** Begin Exercise data **

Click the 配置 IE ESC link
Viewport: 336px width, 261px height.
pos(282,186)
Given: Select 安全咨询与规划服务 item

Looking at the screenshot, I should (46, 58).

** End Exercise data **

Problem statement: Quote every line above verbatim.

Reply:
Click the 配置 IE ESC link
Viewport: 336px width, 261px height.
pos(282,186)
Given: Select 安全咨询与规划服务 item

Looking at the screenshot, I should (46, 58).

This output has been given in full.